Was there something about the distribution of the stimulus that has made it unpopular—could the money have been leveraged differently? Grunwald doesn’t think so. Yes, there are parts of the bill he doesn’t like. Catfish subsidies, for instance, were included to get a vote in the Senate, and money for retrofitting and building schools was left out to ensure another senator’s vote. But Grunwald believes Obama’s approach was the right one. A lot of money was dumped into the economy quickly, he said, “but you can only shove so much pig into the federal python.” He has trouble imagining a vastly different stimulus having the same success.

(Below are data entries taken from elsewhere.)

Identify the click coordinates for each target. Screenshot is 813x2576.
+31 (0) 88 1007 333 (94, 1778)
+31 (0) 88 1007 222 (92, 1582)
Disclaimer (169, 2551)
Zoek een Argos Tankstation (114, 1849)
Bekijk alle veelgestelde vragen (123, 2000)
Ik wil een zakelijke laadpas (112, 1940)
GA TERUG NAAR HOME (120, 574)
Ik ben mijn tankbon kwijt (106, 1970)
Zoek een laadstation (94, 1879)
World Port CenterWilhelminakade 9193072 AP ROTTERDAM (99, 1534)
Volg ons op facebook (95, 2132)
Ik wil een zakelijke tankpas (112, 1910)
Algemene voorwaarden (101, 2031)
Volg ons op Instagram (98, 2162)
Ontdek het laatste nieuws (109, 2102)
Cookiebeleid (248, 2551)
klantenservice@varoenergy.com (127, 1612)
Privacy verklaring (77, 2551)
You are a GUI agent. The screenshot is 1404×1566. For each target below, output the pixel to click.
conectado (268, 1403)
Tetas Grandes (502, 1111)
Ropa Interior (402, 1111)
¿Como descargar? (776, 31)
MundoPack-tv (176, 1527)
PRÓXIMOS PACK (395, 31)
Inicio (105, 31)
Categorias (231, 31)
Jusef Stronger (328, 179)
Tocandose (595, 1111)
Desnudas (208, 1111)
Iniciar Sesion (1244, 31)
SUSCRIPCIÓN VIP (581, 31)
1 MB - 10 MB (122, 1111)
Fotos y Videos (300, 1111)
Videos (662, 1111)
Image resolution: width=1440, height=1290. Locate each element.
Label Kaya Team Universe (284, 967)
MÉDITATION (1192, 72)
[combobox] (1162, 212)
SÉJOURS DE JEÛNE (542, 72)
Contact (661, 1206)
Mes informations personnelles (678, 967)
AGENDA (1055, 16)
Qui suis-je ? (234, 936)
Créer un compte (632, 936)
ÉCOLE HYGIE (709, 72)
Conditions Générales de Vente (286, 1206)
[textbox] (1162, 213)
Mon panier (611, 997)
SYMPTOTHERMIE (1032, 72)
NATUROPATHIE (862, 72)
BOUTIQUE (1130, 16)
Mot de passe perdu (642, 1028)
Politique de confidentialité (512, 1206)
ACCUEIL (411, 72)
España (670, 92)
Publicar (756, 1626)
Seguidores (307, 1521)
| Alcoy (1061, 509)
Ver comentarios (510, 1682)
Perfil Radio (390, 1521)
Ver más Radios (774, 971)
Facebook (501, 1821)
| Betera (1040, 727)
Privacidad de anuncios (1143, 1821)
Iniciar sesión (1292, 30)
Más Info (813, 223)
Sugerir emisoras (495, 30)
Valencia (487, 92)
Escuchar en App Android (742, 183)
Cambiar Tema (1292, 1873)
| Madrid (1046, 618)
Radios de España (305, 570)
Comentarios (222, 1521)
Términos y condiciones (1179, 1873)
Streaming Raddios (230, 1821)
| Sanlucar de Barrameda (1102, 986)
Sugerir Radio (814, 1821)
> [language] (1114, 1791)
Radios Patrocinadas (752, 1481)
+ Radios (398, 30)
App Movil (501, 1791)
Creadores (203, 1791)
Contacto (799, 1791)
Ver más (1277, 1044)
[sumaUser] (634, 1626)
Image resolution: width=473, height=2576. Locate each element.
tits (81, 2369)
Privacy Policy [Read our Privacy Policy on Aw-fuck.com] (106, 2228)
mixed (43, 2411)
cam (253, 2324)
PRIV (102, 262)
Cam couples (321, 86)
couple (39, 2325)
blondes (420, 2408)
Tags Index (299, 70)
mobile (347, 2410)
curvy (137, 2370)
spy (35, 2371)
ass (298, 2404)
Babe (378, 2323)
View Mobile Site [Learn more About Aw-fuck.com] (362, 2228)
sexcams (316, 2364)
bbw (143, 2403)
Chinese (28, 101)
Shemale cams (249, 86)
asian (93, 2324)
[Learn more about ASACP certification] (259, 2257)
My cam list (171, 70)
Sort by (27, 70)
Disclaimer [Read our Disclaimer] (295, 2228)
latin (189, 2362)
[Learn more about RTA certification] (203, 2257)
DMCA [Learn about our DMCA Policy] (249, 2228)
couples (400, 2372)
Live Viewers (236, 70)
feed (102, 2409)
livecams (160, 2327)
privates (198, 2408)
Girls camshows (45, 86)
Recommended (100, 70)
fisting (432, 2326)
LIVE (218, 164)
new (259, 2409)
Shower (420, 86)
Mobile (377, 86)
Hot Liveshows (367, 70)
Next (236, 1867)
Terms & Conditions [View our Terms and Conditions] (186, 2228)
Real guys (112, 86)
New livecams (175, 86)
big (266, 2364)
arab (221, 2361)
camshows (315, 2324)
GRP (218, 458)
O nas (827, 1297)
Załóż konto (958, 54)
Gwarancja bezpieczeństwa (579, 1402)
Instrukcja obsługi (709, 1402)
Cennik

Another audience member asked if there was a downside to such massive spending. Is the size of this debt going to lead to a bigger economic crash in the future? Grunwald said that it’s true that the stimulus added $800 billion to the nation’s debt (which is different from the $1.2 trillion deficit Obama inherited). But, he said, the debt is “very fiscally responsible”; much of the spending is going to save the country money in the long-run by doing things like increasing federal energy efficiency, which will lower utility bills, and repairing roads now instead of building new roads later. And, he said, what increases the debt more than spending is when the economy spirals downward—and tax revenue goes down. The recession itself—along with the Bush tax cuts, war and military security spending, and rising healthcare costs—are the real drivers of the debt. And, over the long term, if the United States is bankrupted, the primary cause will not be the stimulus—or even the tax cuts—but rather the skyrocketing costs of Medicare.